特別レポート

ベトナムの酪農・肉牛産業の概要

シンガポール駐在員事務所 佐々木勝憲、林 義隆

1 はじめに

 ベトナムでは、経済発展に伴い、畜産物の生産、消費が増加している。国家計画に基づく積極的な畜産振興もあり、2006年の畜産物の生産量は、2000年比で、牛肉(水牛を含む)が57%、豚肉が77%、鳥インフルエンザの影響があった鶏肉でも18%増加しており、生乳生産は約4.2倍となっている。食肉生産量の約8割を占める養豚の概要については2005年3月号で報告したところであり、今号では、2010年までに、牛肉、生乳生産量をそれぞれ2006年の約1.6倍にするという計画が設定されている同国の酪農・肉牛産業の概要について報告する。


2 ベトナム農業の概況

 最近、工業部門とサービス部門の貢献により、ベトナム経済は大きな成長を遂げている。企業の資本総額1,966兆1,650億ベトナムドン(VND、約14兆3,530億円、1VND=0.0073円)のうち、農業部門は33兆8,530億VND(約2,471億円)と約1.7%の割合にすぎないが、農業はベトナムの国家経済で重要な役割を果たしている。

 全国土面積329,314.5平方キロメートルのうち、農地面積は約881万ヘクタールと約27%を占め、このうち耕作地は約665万ヘクタール、果樹などの永年作物地が約225万ヘクタールを占める。
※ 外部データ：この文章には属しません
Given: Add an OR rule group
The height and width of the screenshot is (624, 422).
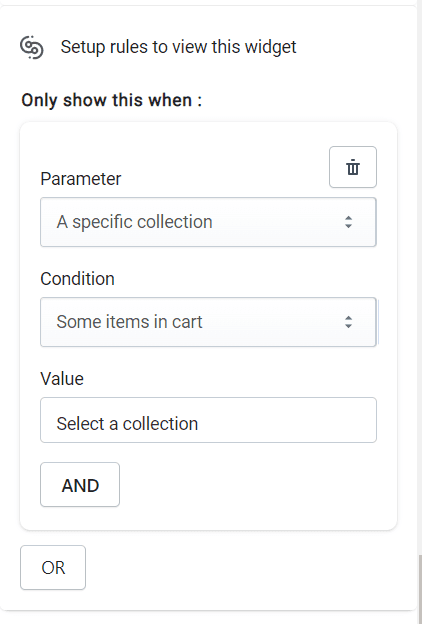Looking at the screenshot, I should [53, 567].
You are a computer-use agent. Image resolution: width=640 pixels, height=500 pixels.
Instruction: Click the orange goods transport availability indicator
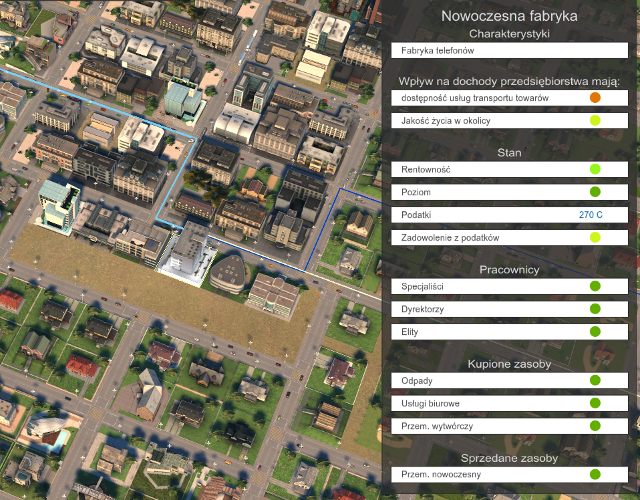(x=595, y=98)
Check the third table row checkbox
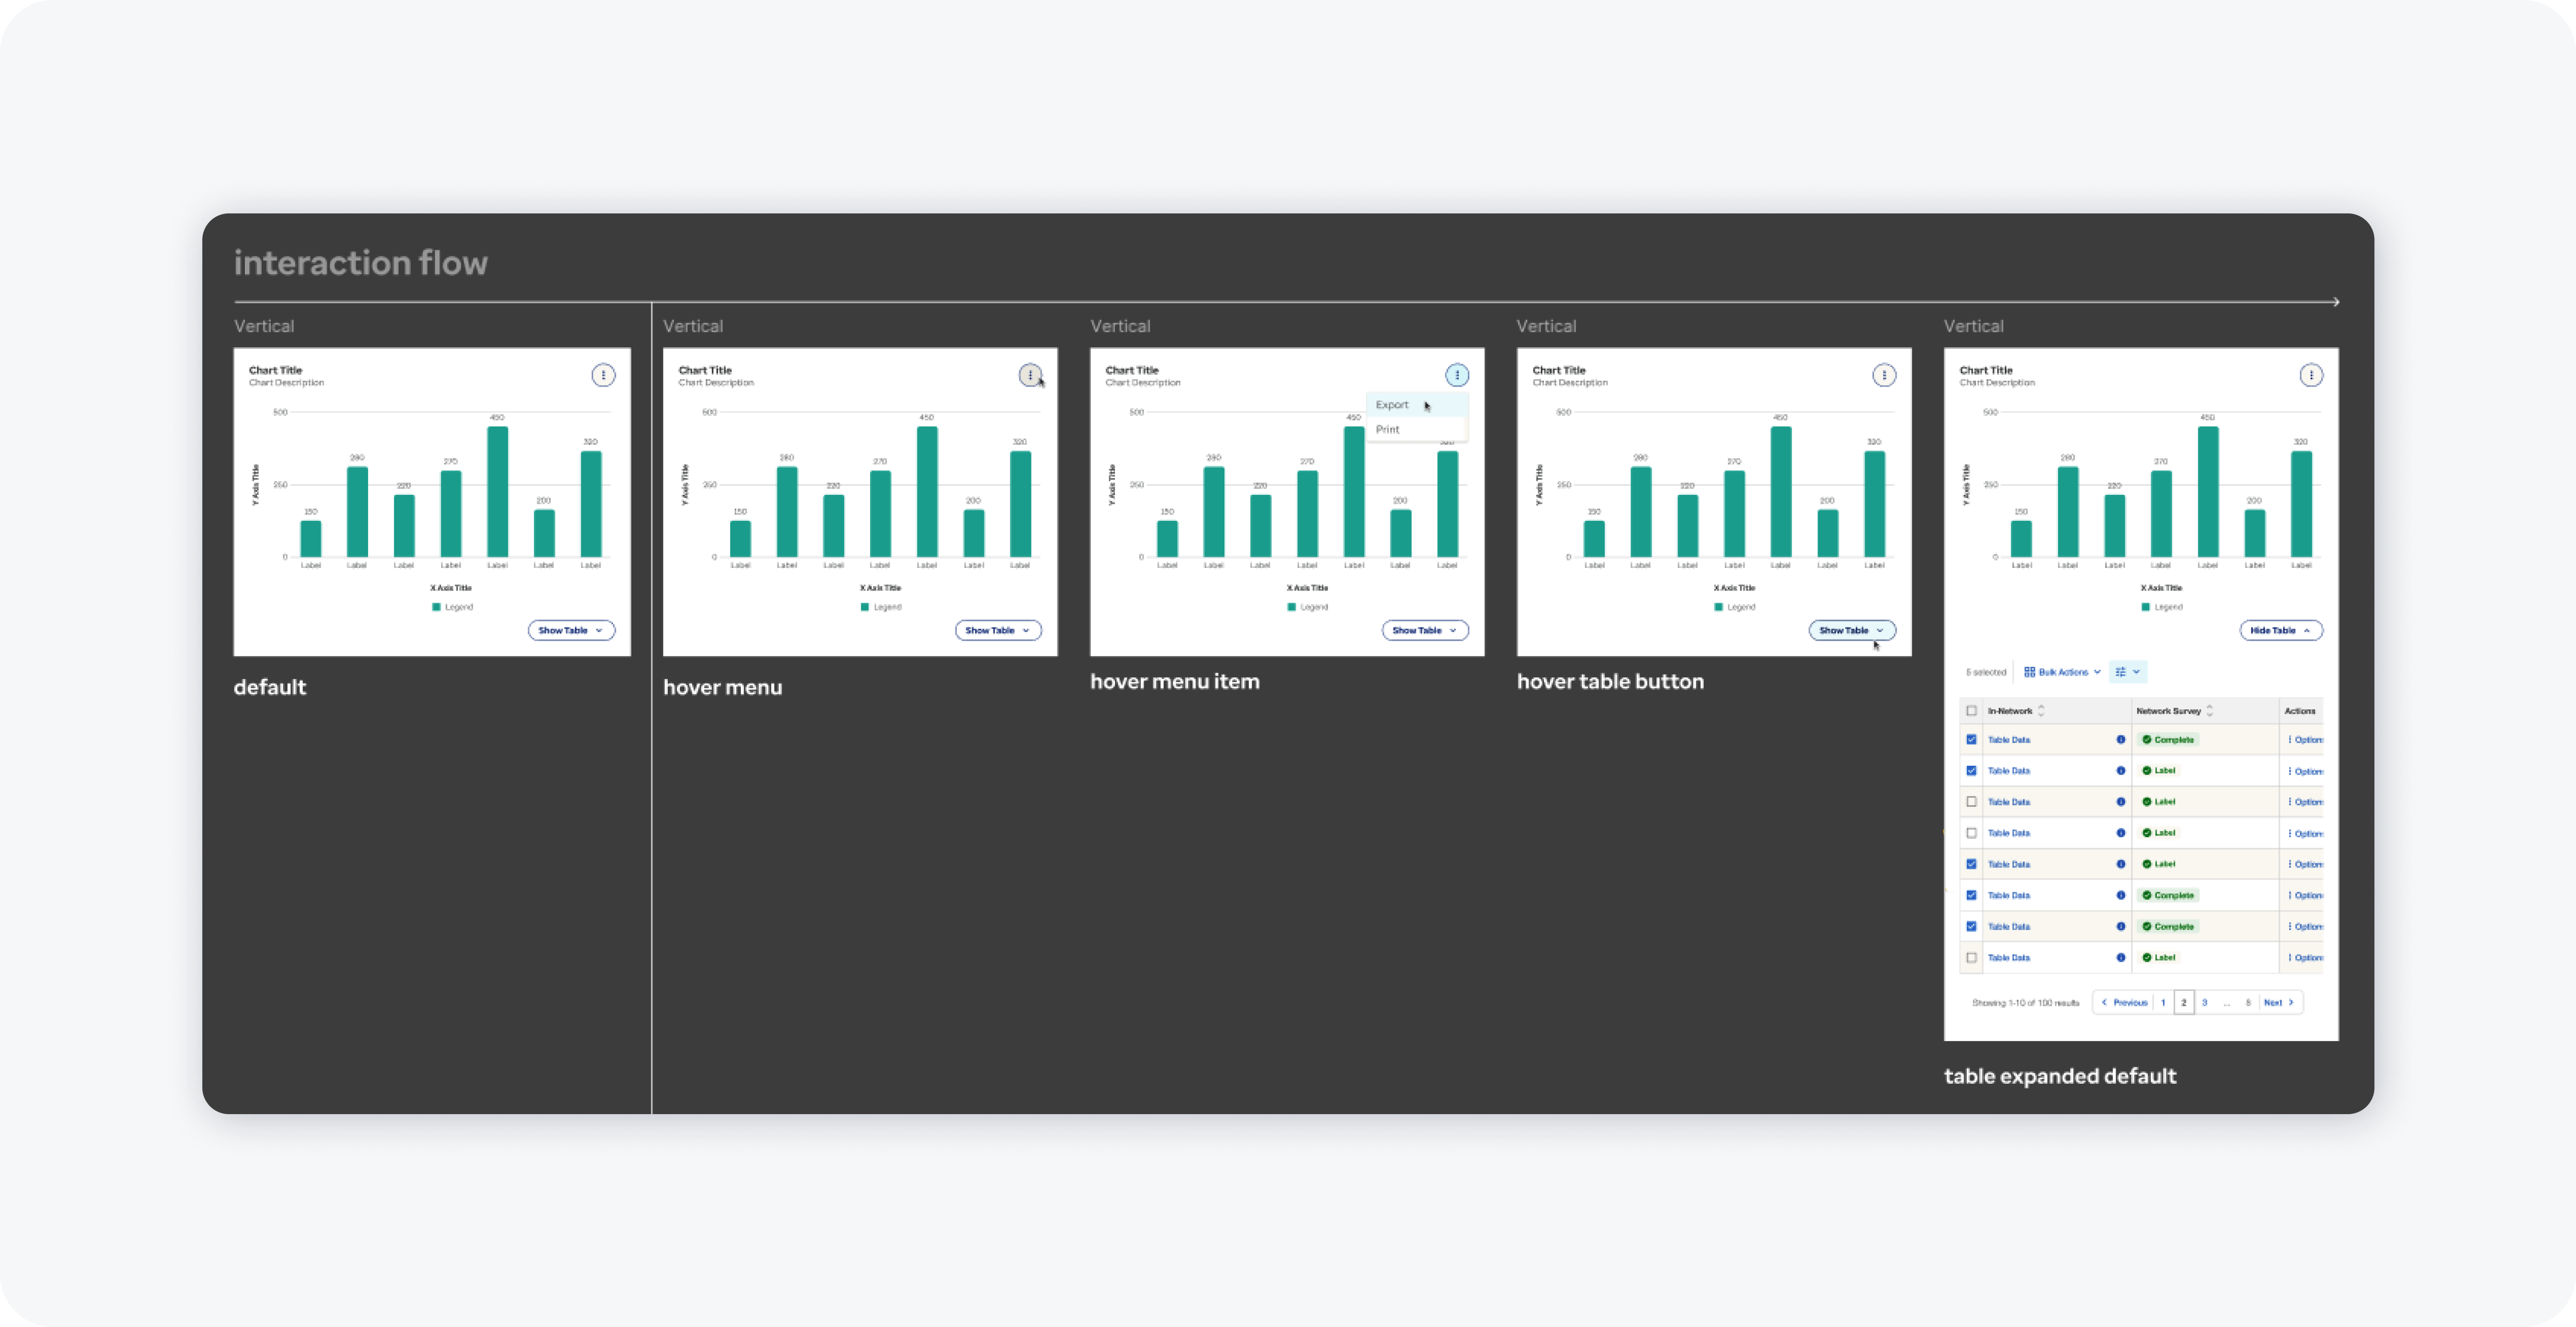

また、2005年の農村地域の居住人口は、総人口約8,312万人の約73.0%、農業部門(林業含む)の労働力人口は、総労働力人口の53.3%を占めており、GDPの約838兆VND(約6兆1千2百億円)に農業(林水産業除く)の占める割合は約15.8%に上る。

 2000年から2005年の間に、GDPは実質約44%増加したが、農業部門のGDPは約18%の増加であった。

 ベトナムは南北に約1,650キロメートルと細長い国土を有しており、紅河デルタ地域、北東部、北西部、北中部、南中沿岸部、中部高地、東南部、およびメコンデルタ地域の8地域に分けられる。全体としては熱帯地域に属するが、気候は地域によって異なり、家畜や作物の種類は生産システム同様多様性が見られる。

図1 ベトナムの地域区分図

 ベトナムでの農業生産は、いわゆる小規模自作農が基本となっている。米などの商業規模で大量に生産されている作物でも、その生産を主に担っているのは小規模自作農である。このため、農業生産のための先進技術の導入やインフラ、資本投資が課題となっている。穀物は生産余剰であり一部は輸出されているが、畜産物は生産が需要を満たせず、少量の豚肉が輸出されている以外は、輸入されている。

 こうしたことから、ベトナム政府では、雇用創出と農畜産物の価値の向上、農家の収入増加、食料の安全保障を実現するための構造の変化が必要としている。


3 ベトナム畜産の概況

 ベトナムの家畜の飼養頭数は、各地方で実施されている家畜生産に対する投資の結果、2000年以降急速に増加し続けている。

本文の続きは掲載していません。